Exercise instructions ->
Nothing but the lines from the one containing "Screen dimensions: 1920x1080" through the end of the data below should appear in the answer, each exact and free of pictures.

[Provided data — start]

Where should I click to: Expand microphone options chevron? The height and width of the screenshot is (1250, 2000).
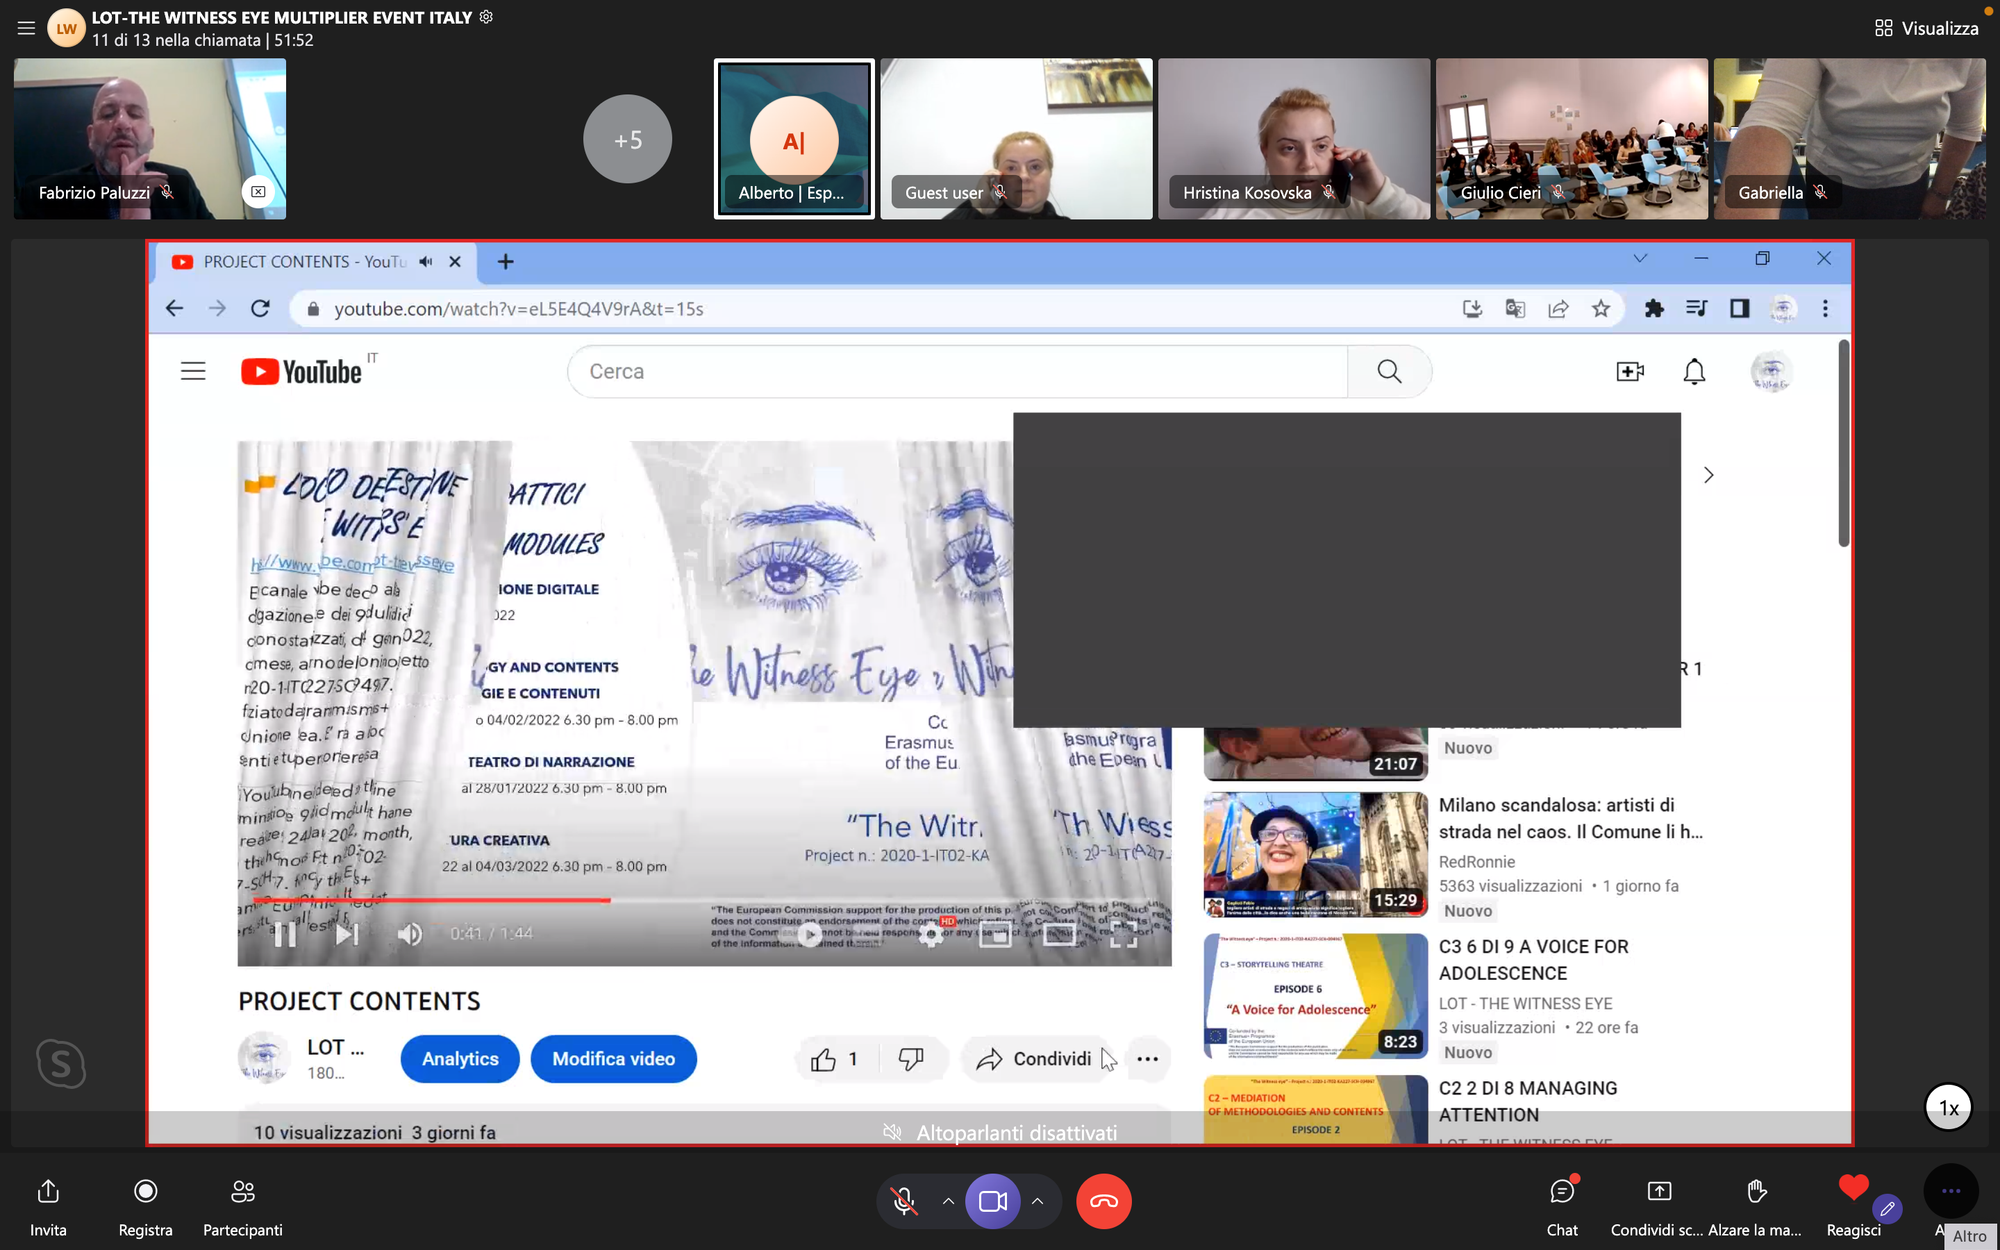click(x=948, y=1201)
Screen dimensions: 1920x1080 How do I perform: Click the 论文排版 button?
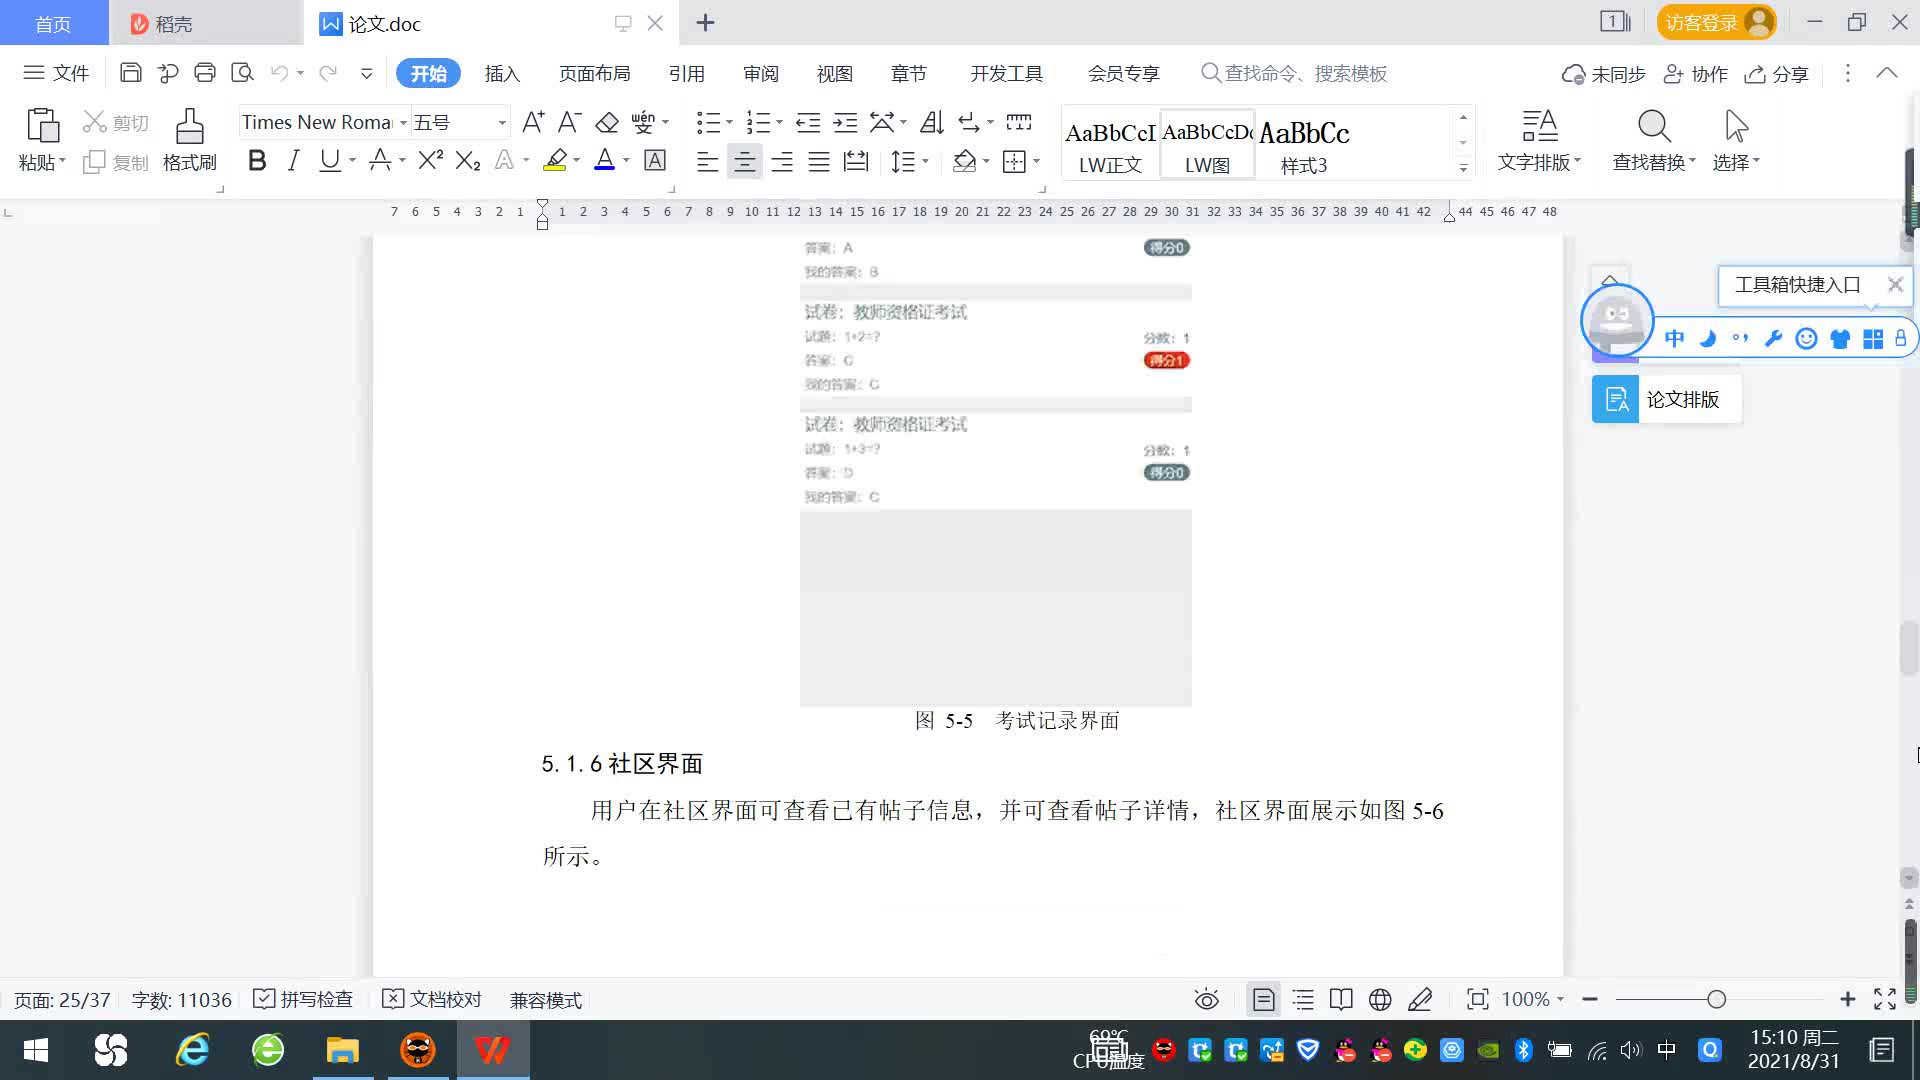tap(1666, 399)
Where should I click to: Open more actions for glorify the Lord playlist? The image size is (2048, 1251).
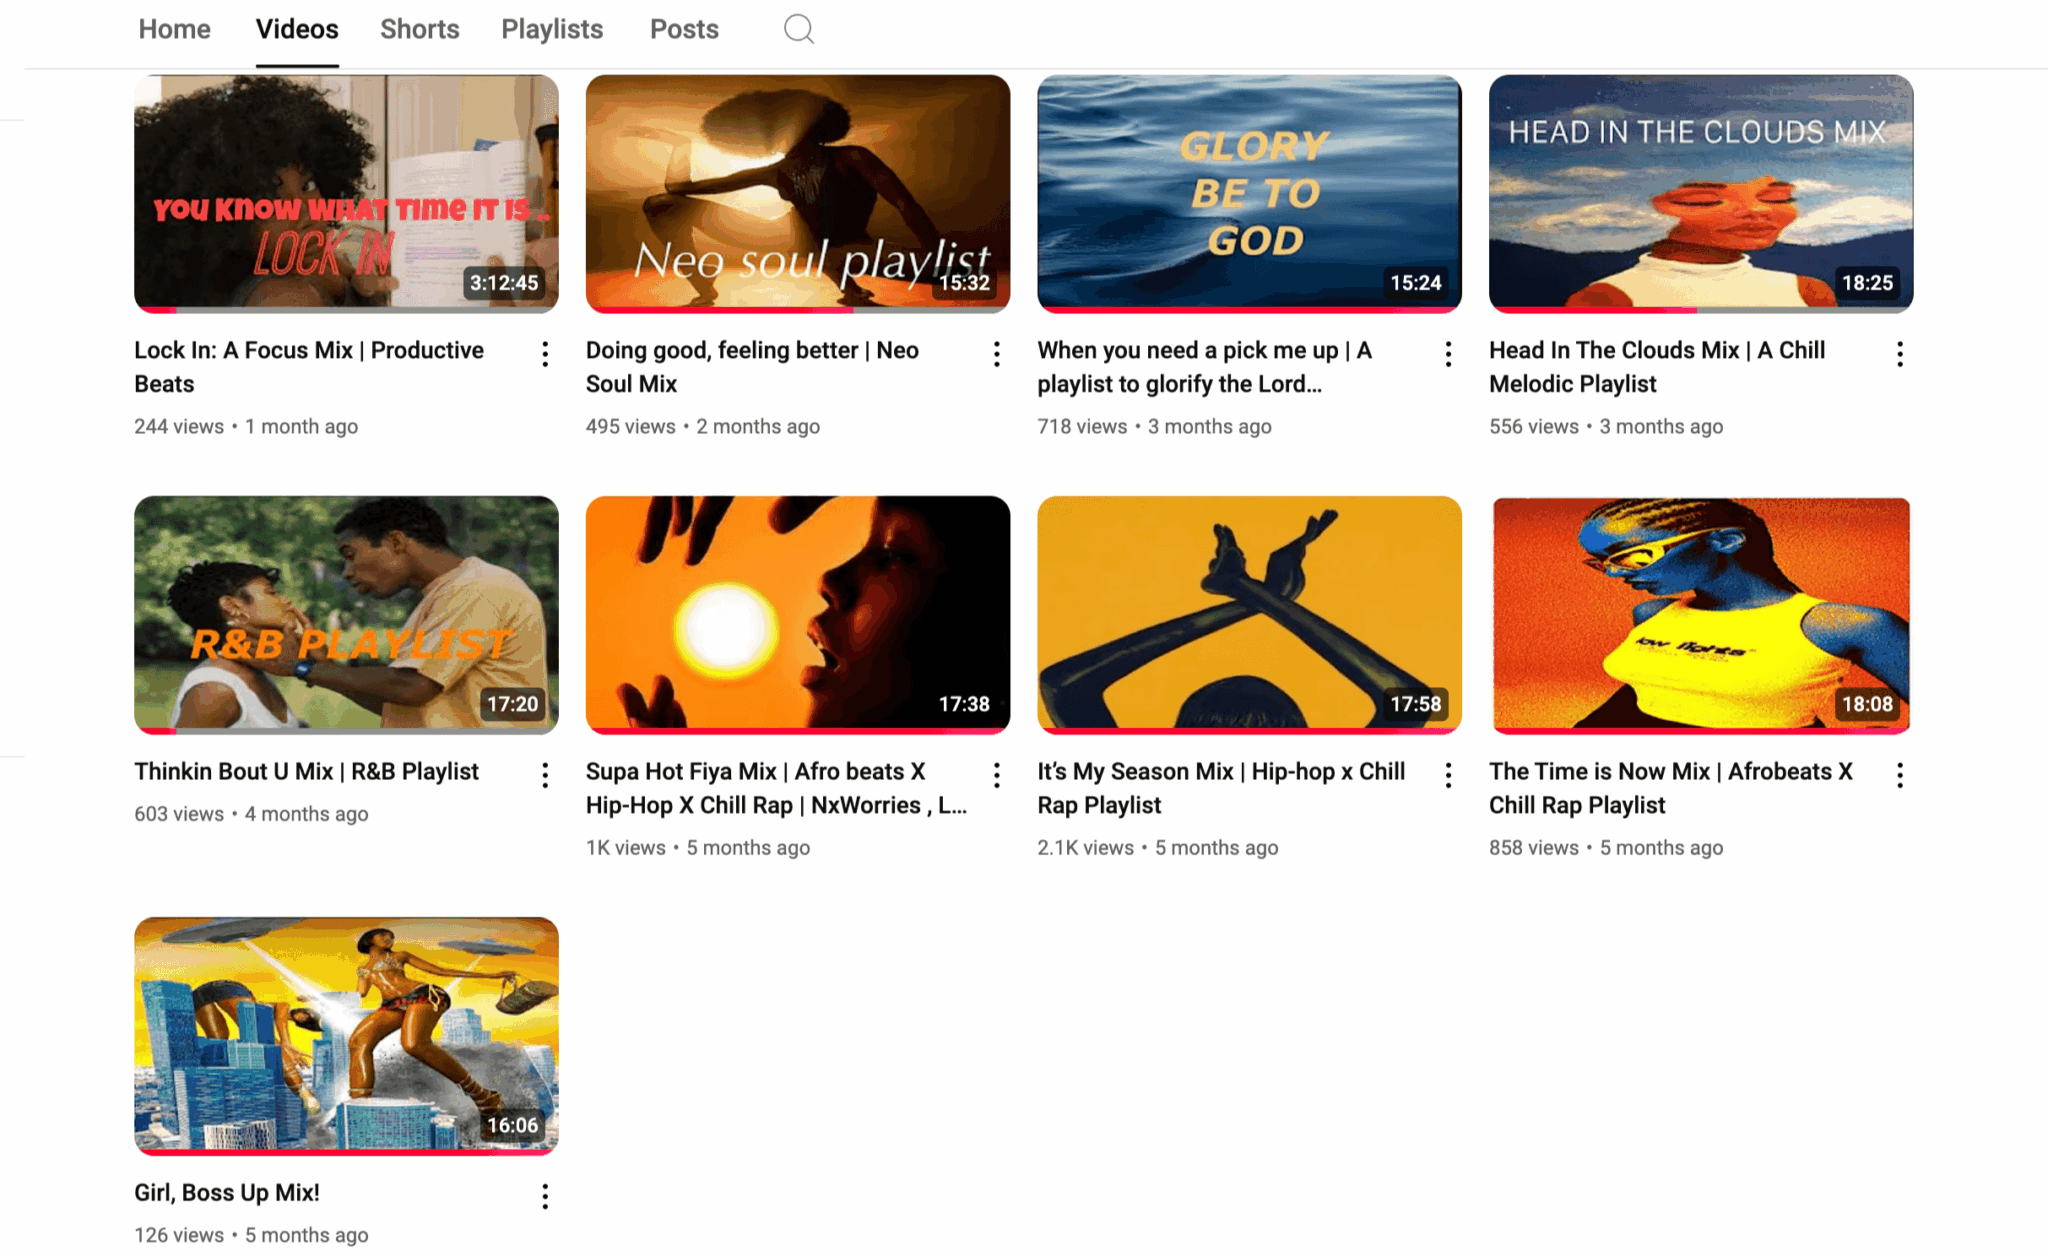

[Provided data — finish]

Exercise response ->
Screen dimensions: 1920x1080 How do I perform: Click the 论文排版 button?
tap(1666, 399)
Where should I click to: Open more actions for glorify the Lord playlist? The image size is (2048, 1251).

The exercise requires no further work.